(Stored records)
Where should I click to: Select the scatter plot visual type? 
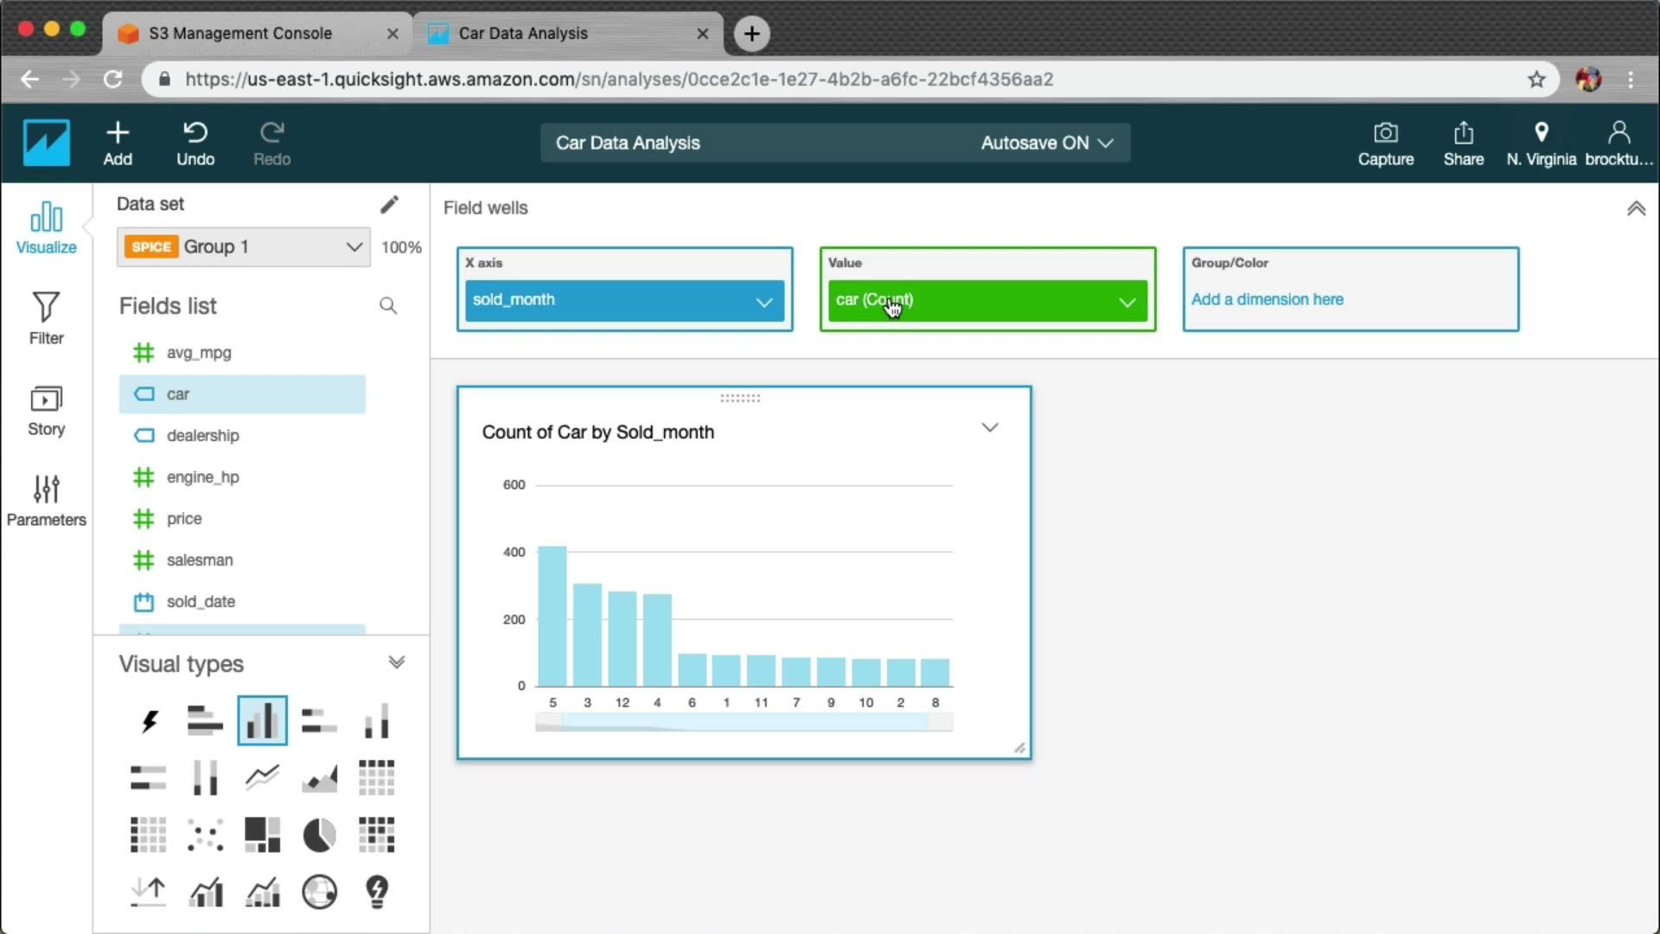(x=205, y=835)
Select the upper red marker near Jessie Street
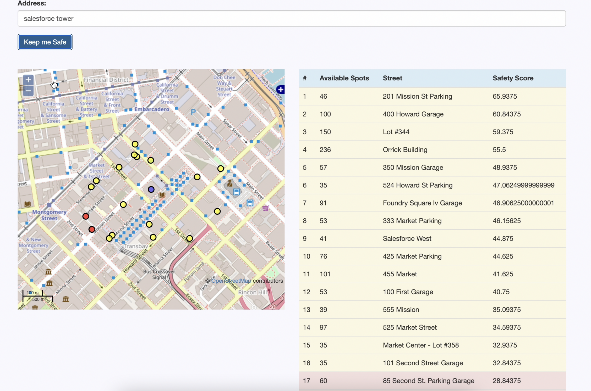Screen dimensions: 591x391 (x=86, y=216)
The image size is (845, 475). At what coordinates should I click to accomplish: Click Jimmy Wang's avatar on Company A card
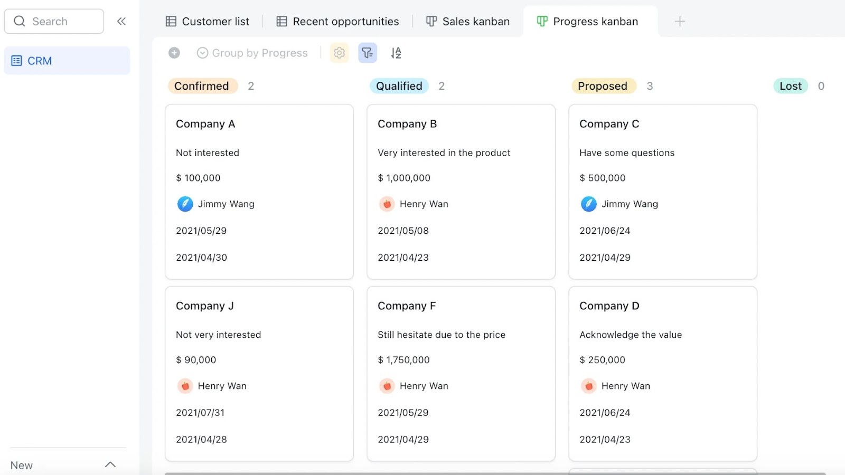(x=185, y=204)
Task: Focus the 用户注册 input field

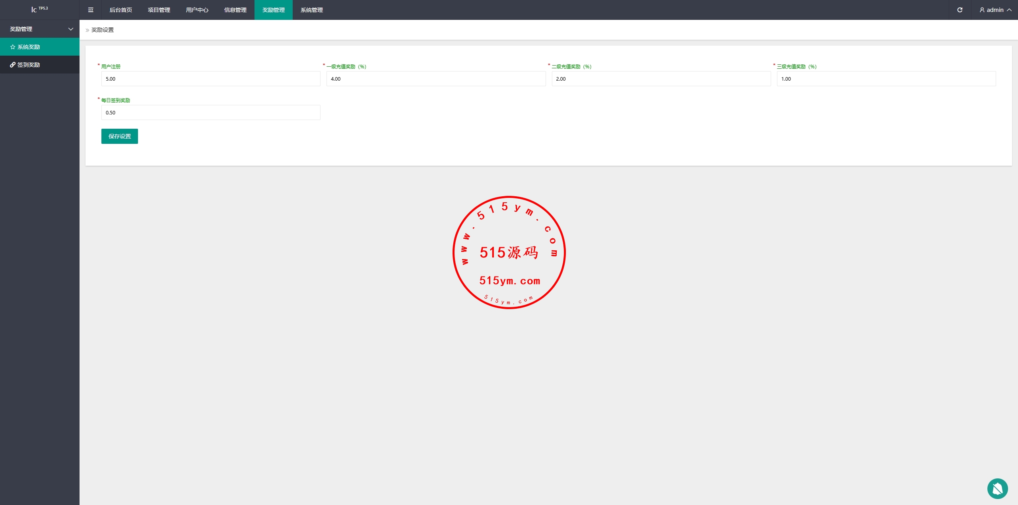Action: click(210, 79)

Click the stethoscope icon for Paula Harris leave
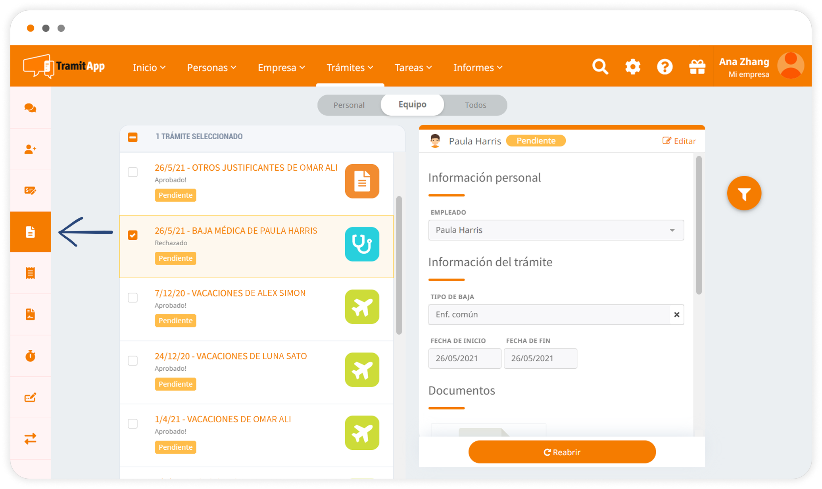(362, 244)
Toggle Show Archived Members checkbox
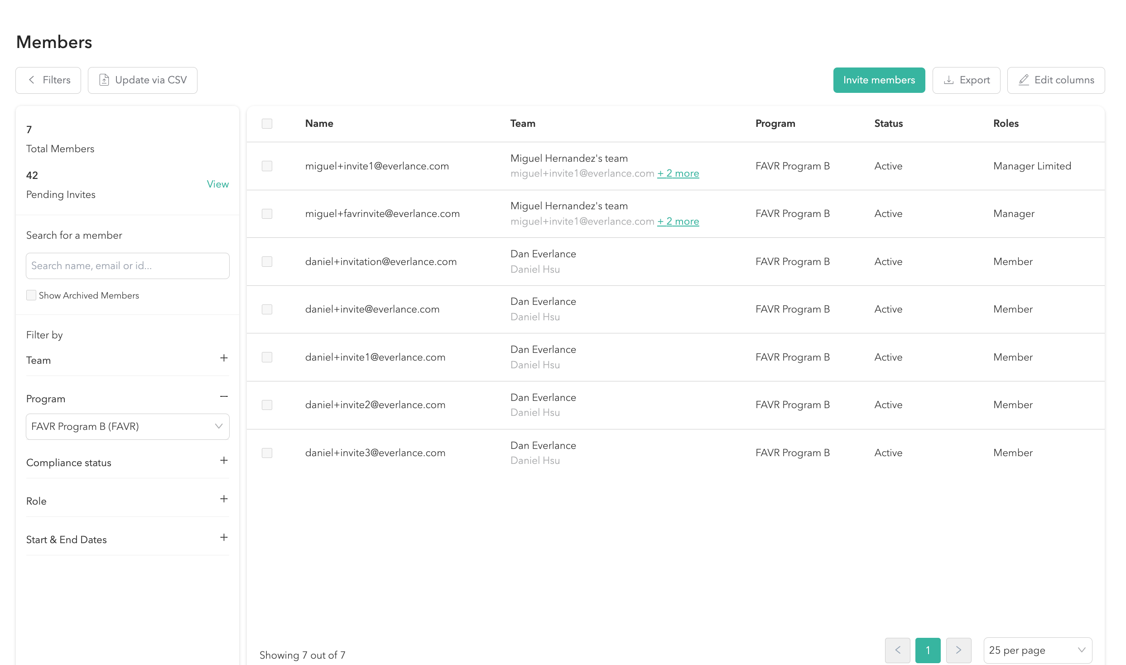 tap(31, 295)
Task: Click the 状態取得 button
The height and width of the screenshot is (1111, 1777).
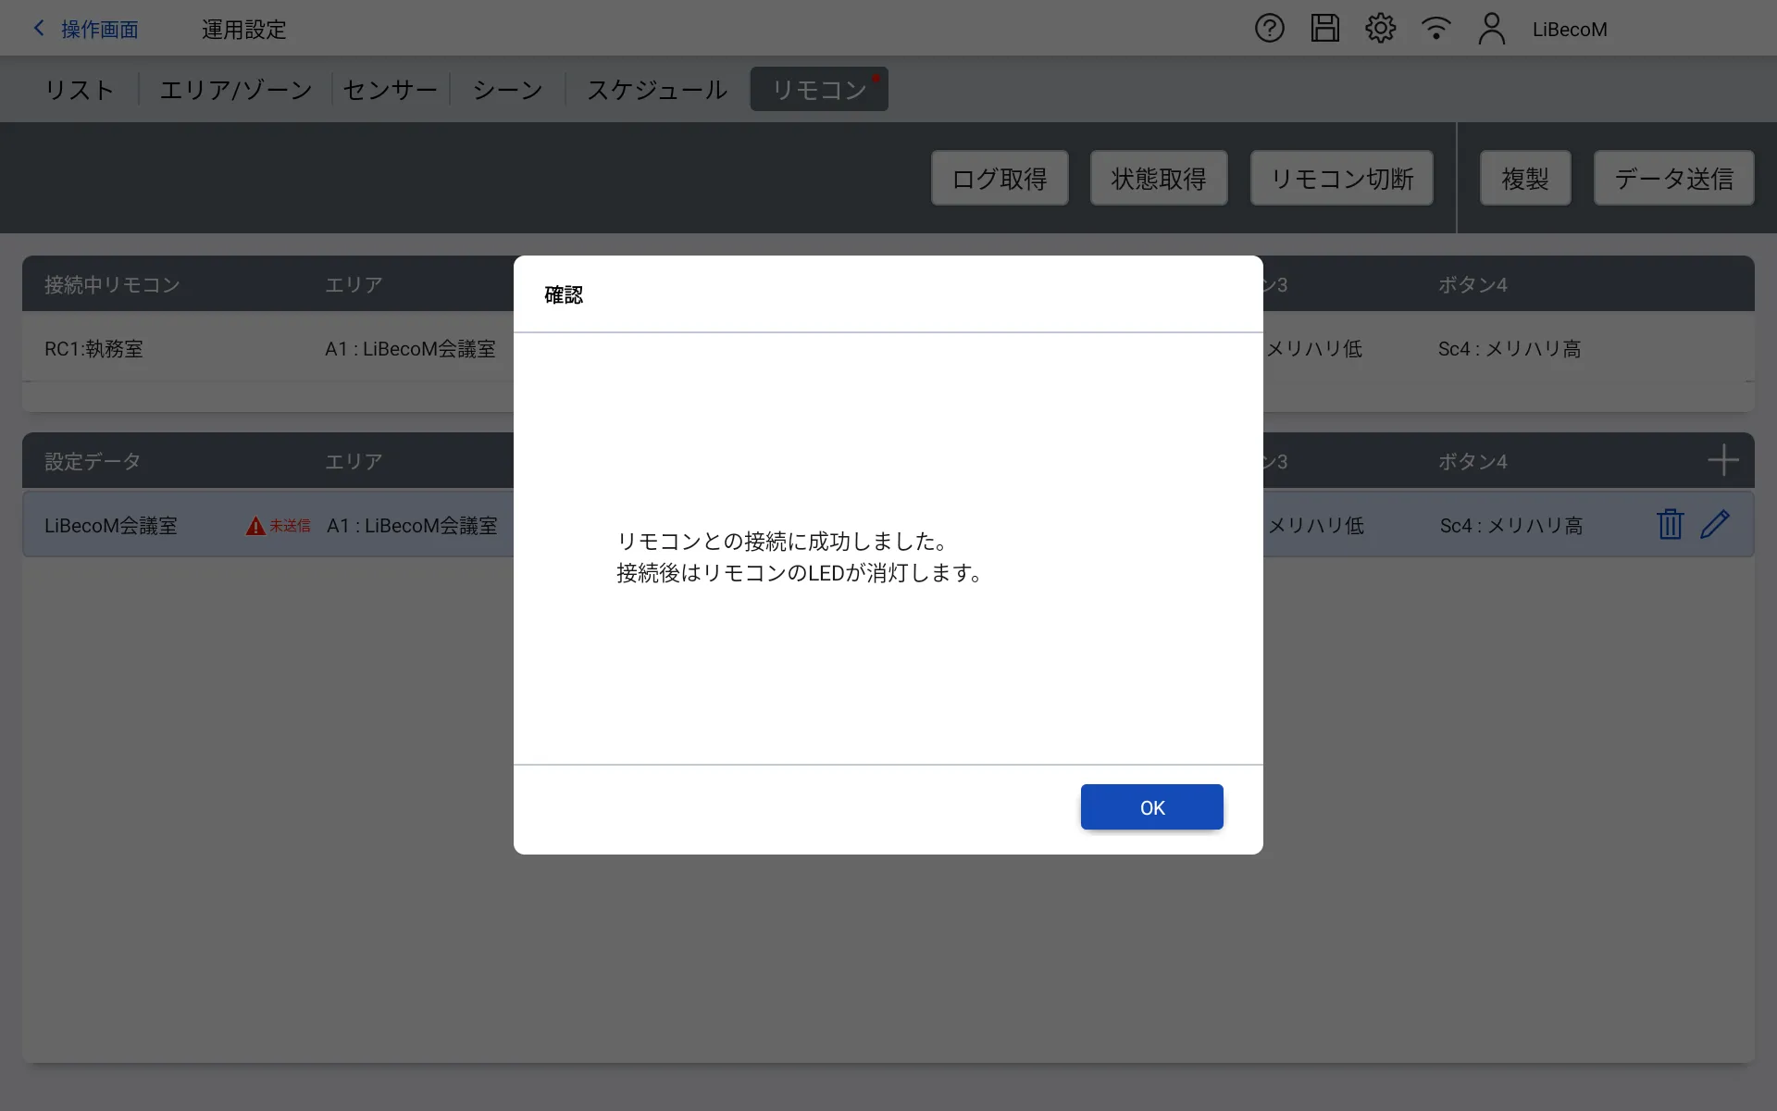Action: click(1159, 178)
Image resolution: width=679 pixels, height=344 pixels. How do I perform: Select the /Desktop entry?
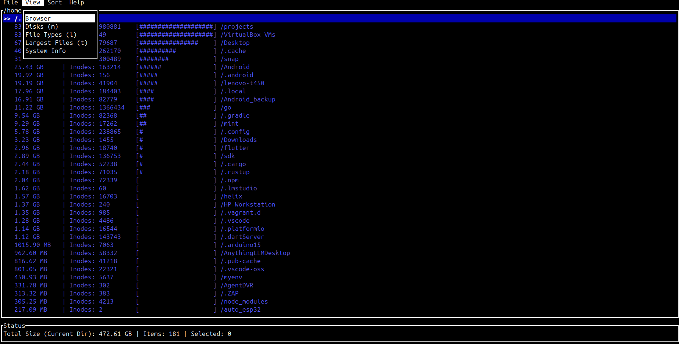tap(235, 42)
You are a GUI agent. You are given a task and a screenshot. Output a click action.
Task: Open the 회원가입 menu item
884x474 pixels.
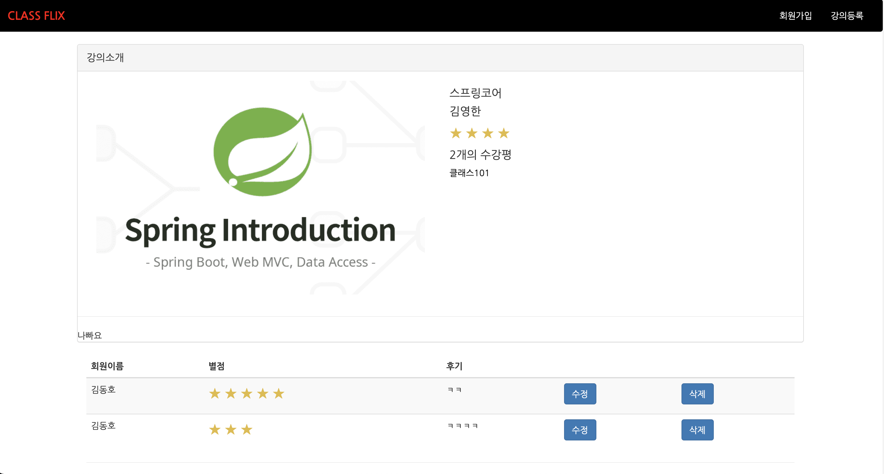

Task details:
Reproduce the data verbatim. Do not carry any picture into the copy.

Task solution:
Where should I click to: Select the scatter plot visual type? 
(x=205, y=835)
Select the upper red marker near Jessie Street
Screen dimensions: 591x391 (x=86, y=216)
The image size is (845, 475). At what coordinates should I click to accomplish: Click Jimmy Wang's avatar on Company A card
(x=185, y=204)
Task: Focus the 用户注册 input field

Action: click(210, 79)

Click the stethoscope icon for Paula Harris leave
(362, 244)
Toggle Show Archived Members checkbox
 tap(31, 295)
Task: Click the 状態取得 button
The height and width of the screenshot is (1111, 1777).
Action: click(1159, 178)
Image resolution: width=679 pixels, height=344 pixels. How do I perform: Select the /Desktop entry?
tap(235, 42)
You are a GUI agent. You are given a task and a screenshot. Output a click action.
Task: Open the 회원가입 menu item
884x474 pixels.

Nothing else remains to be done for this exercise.